Arriving near Castine, Miles (Ariel) directed us to some moorings near the Holbrook Island Sanctuary. It’s a lovely little cove right next to the public sanctuary which has a nice pier and walking trails. We took Bailey ashore for a short walk and almost got eaten alive by mosquitoes.
For cocktail hour aboard Onward, Miles and Laureen brought over some mussels that they harvested and steamed. They were huge and delicious.
Thursday morning was cool and foggy again. As we motored around to pick up a mooring in Castine harbor we saw a zillion targets on the radar. It was the start of a wooden boat race!
The fog magically cleared out and left us with a beautiful sunny day for exploring Castine. We went ashore for lunch at Baah bakery and then walked around to see all the historic buildings. For dinner we enjoyed a delicious meal at Stella’s while listening to a jazz trio.
On Friday we headed off on our own to anchor in Pulpit harbor. Just past the huge Osprey nest that’s supposed to be over 150 years old the harbor opens up into a wide anchorage with spectacular views of the Camden hills on the western shore. Several schooners anchored in the evening and improved the sunset views.
We came in and out of the fog as we traveled across Penobscot bay to Camden the next morning. It was a challenging search for our assigned mooring ball. Again, the numbers are written on top and difficult to read and they’re not in any discernible order. The launch boat driver couldn’t find it and told us to just take any Wayfarer mooring.
The Wayfarer marina is a very nice facility with launch service, showers and laundry. Most of the Corinthian fleet stayed at the docks or on mooring floats in the harbor. We were soon to discover why…
Camden is a bustling little town nestled below green hills. The fog hangs around at various times and then just disappears. We joined Onward and Ariel for a memorable meal at Francine bistro. I had a chicken liver bruscetta appetizer with mushrooms and parmesan cheese that was amazing. Skip’s steak fritte meal had the best French fries I’ve ever tasted. Others enjoyed the barbecued duck and ribs. Don’t miss this place if you visit Camden!
The Corinthian cruise started with a cocktail hour at the marina. We already knew some people including our Sabre friends John and Noel (Serendipity.) We also recognized some people that we met on the Chesapeake cruise in May.
A front came through overnight that brought a little rain and rolling—not pleasant! We rolled from side to side all night. If that wasn’t bad enough, we had a horrible steady creak somewhere below the galley. It was so loud and annoying that I wanted to fix it with a sledgehammer! Neither of us got much sleep.
The fleet left around 9am but we waited around for our turn to go into the fuel dock. You have to call ahead and get in the queue! We motored to Southern harbor on Northhaven island. It’s a beautiful wide harbor with plenty of anchoring room.

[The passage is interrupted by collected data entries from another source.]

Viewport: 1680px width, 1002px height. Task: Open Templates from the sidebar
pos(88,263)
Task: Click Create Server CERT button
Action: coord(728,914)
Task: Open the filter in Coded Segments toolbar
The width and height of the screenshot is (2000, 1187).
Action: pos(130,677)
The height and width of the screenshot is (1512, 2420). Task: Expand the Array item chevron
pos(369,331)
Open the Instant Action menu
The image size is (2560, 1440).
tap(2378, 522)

We enjoyed a pizza dinner aboard Onward with several other boat crews. The guitars came out after dinner (and drinking!) Skip and Karen (Madrigal) shared the songs they could remember.
Today I finally have wifi access in Bucks Harbor–yay! It’s a spotlessly clear day. Not much wind but a spectacular trip through the islands to Bucks Harbor. Tonight is an appetizer/drink night at the dock. Tomorrow, we’re off to Belfast.